◆ Task details:
Your copy should start at the line with "Instruction: Open the Users menu" and end at the line with "The width and" in the data below. Transcribe only those lines, exactly, pictures excluded.

◆ Data shown:

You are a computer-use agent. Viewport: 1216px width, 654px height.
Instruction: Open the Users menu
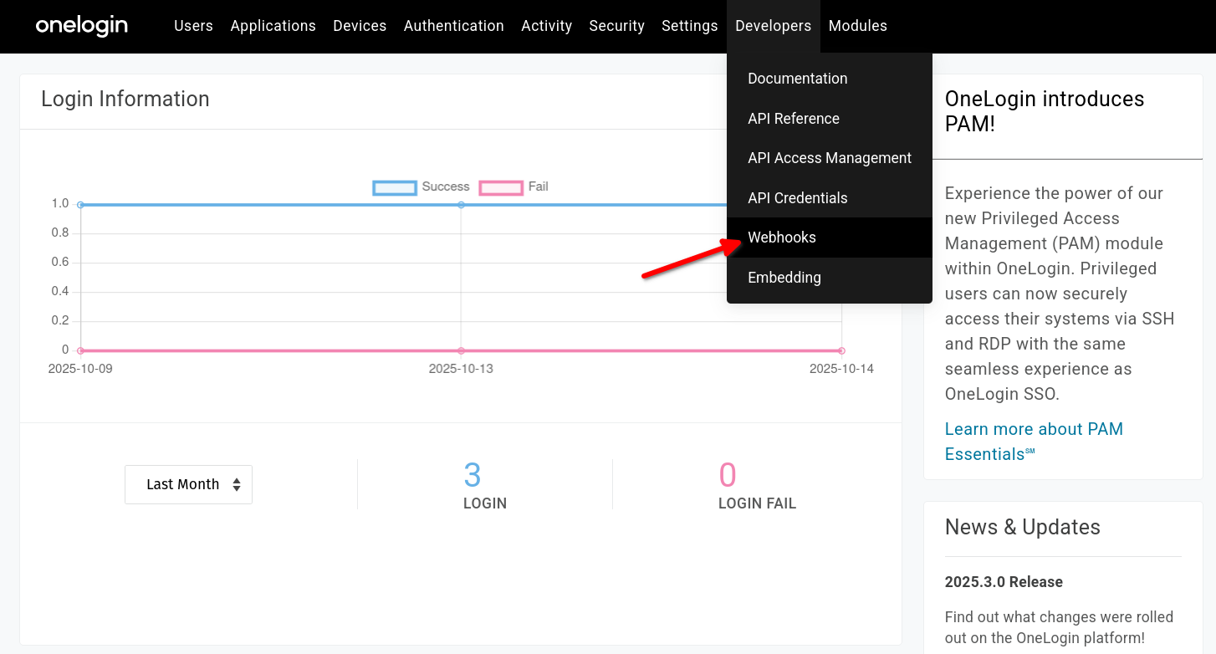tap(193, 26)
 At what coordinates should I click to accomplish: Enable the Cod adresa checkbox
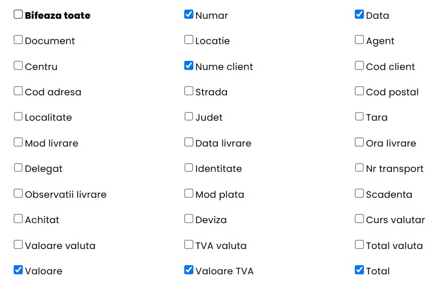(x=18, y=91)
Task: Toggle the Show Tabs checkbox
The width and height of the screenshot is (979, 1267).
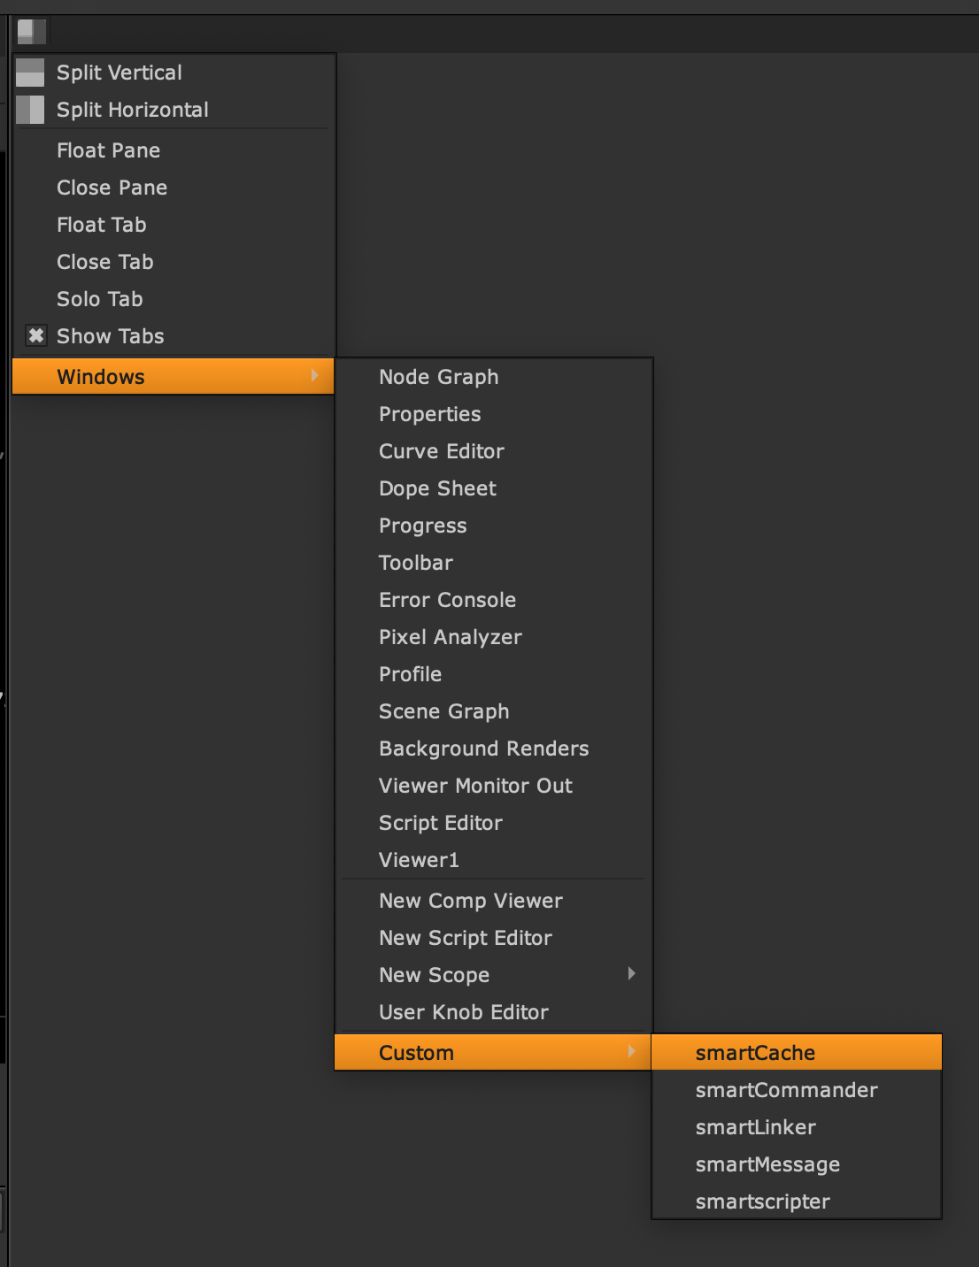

---

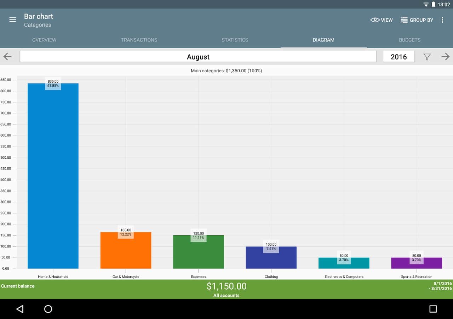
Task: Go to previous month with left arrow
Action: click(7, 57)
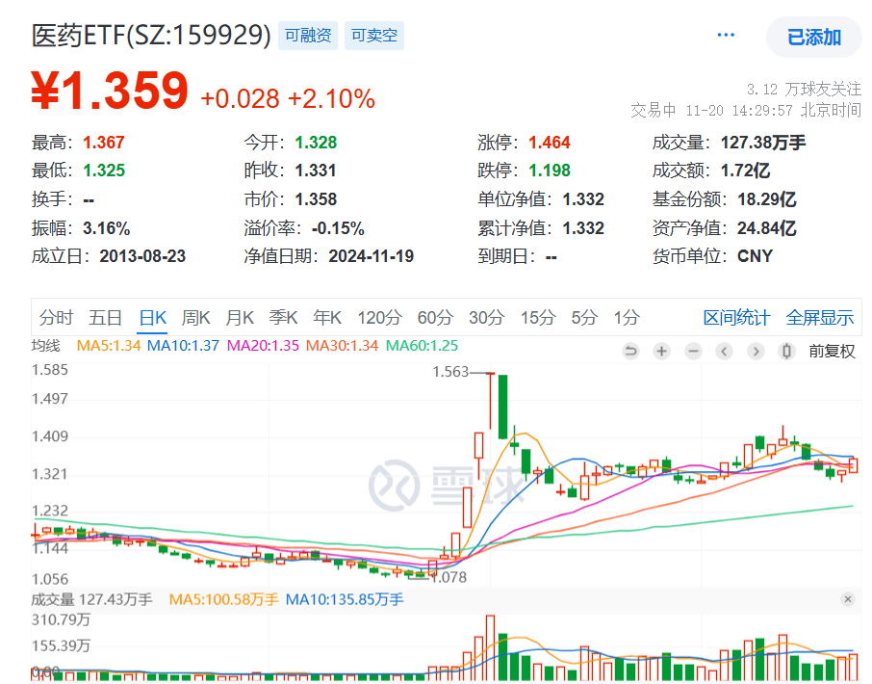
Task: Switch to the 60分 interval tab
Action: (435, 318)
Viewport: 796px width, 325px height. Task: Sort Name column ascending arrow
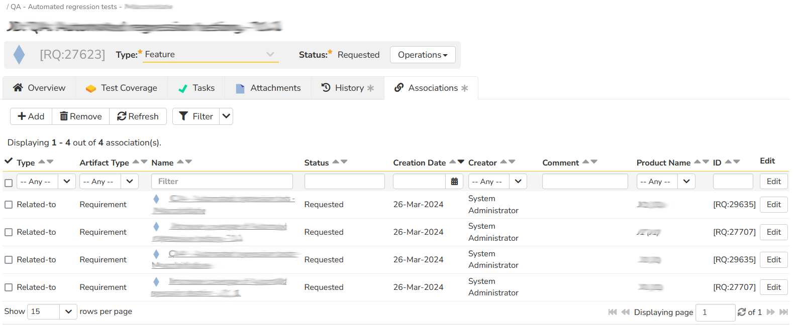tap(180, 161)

◆ Answer section:
Instruction: Open the Users menu
tap(193, 26)
 At what coordinates should I click to accomplish: Enable the Cod adresa checkbox
(x=18, y=91)
Task: Toggle the Show Tabs checkbox
The width and height of the screenshot is (979, 1267).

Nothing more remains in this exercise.